Wildlife trade threatens hunters and the hunted

Wildlife trade threatens hunters and the hunted

The illicit wildlife trade, second only in illegal profit potential to drug smuggling, is claiming an increasing number of human as well as animal lives. And, so long as forest rangers continue to be outmanned and outgunned, the body count can only rise further. Proof of this came last week when a gang of poachers hunting tigers, and armed with AK-47 sub-machine guns, took the lives of two more rangers in the jungles of Tak province, bringing the number of fatalities to 42 since 2009 with 48 others injured, many of them seriously.

The rangers were murdered while trying to protect the Thung Yai Naresuan Wildlife Sanctuary, a World Heritage site popular with tourists and home to many endangered species of wildlife. Only a relatively few tigers remain but that has not stopped poachers from trying to hunt them to extinction. Decisive action is necessary to combat the threat these hunters pose. The number of tigers in Asia is plummeting because of habitat loss and the sale of skins and body parts to medicinal and souvenir markets in China, a traditional but illegal activity that Beijing is attempting to stamp out.

Sadly, these efforts are meeting resistance and delegates at a recent wildlife conservation meeting in Kunming told their Chinese hosts that demand for tiger parts persists. Worldwide efforts are also under way to end the trade in ivory and rhino horn with regular seizures made at Suvarnabhumi airport. Clearly a change of mindset is required. Ivory, pangolin and shark fin soup are no longer status symbols; nor is rhino horn an aphrodisiac. There is an abundance of legal modern-day replacements.

A breakthrough was achieved at the 178-nation Convention on International Trade in Endangered Species of Wild Fauna and Flora (Cites) meeting in Bangkok six months ago when Prime Minister Yingluck Shinawatra vowed to end the domestic trade in ivory. It is a pledge the government must be held to as the trade provides a loophole used by traffickers to launder poached African ivory.

The biggest problem is enforcement. Although the National Parks, Wildlife and Plant Conservation Department has a staff of 20,490 on its payroll, it has 411 sanctuaries and protected parks totalling 73 million rai (116,800 sq km) to guard on a meagre budget of 13.87 baht per rai. It cannot match the firepower and financial resources of wildlife traffickers and plunderers of Siamese rosewood. These trans-national criminal gangs are having a devastating effect on endangered flora and fauna and creating massive biodiversity loss. Clearly the balance needs to be tipped in favour of those who will actually protect what remains of our wildlife, while giving the hunters a taste of what it is like to be the hunted.

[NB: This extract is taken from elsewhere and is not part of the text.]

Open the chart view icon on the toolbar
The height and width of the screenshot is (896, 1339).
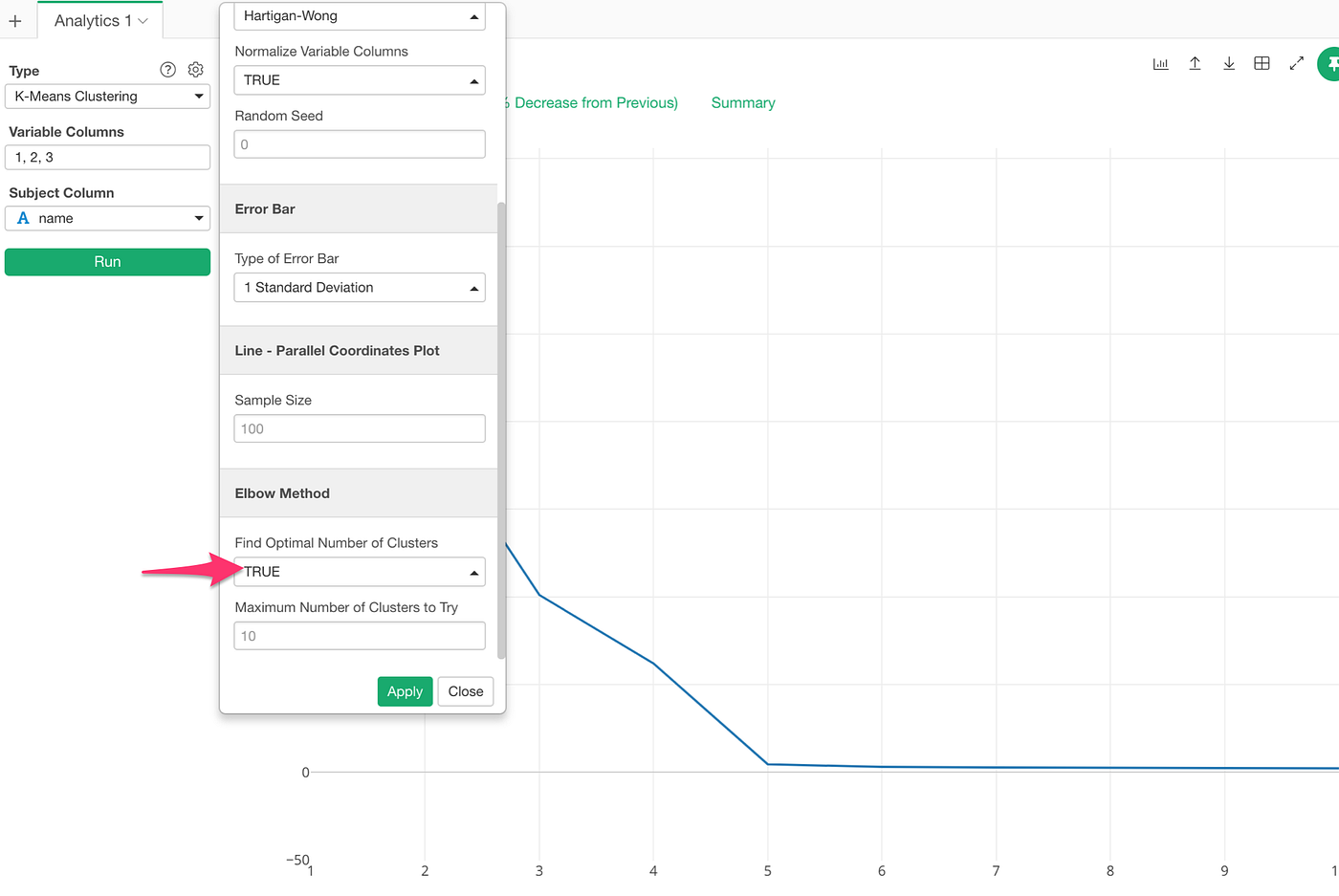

That goal came a step closer with last week's agreement under which Thailand and the Asean Wildlife Enforcement Network gave an official nod to the US to help curb the trade in endangered plants and animals through greater cooperation and tighter controls and law enforcement. The US, acting on a global initiative launched by President Barack Obama, has already mounted a number of successful online ''buy/bust'' operations and, of course, has financial resources that dwarf regional wildlife crime-fighting budgets.

Our track record is certainly not one to boast about. All too often, the negative has outweighed the positive. There was the disastrous attempt to import 135 wild animals including zebras and giraffes from Kenya for the Night Safari Zoo in Chiang Mai. Although it was partially blocked by the Kenyan courts, an undisclosed number of animals died. The country's image suffered further blows over shady wildlife deals such as the clandestine export of up to 100 tigers to a Chinese zoo, the smuggling of orangutans from Indonesia to a private Thai zoo and the lengthy delay in returning them, and the mishandling of an elephant-koala swap with Australia. Mercifully a plan to import polar bears for Chiang Mai zoo was scrapped; penguins will replace them.

True, there have been successes. The rescue of protected songbirds on Thursday and the two truckloads of pangolins seized this month count among them. And Lin Ping, the cute panda cub who captured the hearts of a nation and created a first by having her own TV channel, will no doubt generate floods of tears when she flies off to the scenic wonderland of Wulong on Saturday to seek a bridegroom. She will be joined on the flight to China by 300 fans and carers and is expected to return to Chiang Mai late next year. Now if we could only harness some of that love and use it to save other endangered species, many of our problems would be over.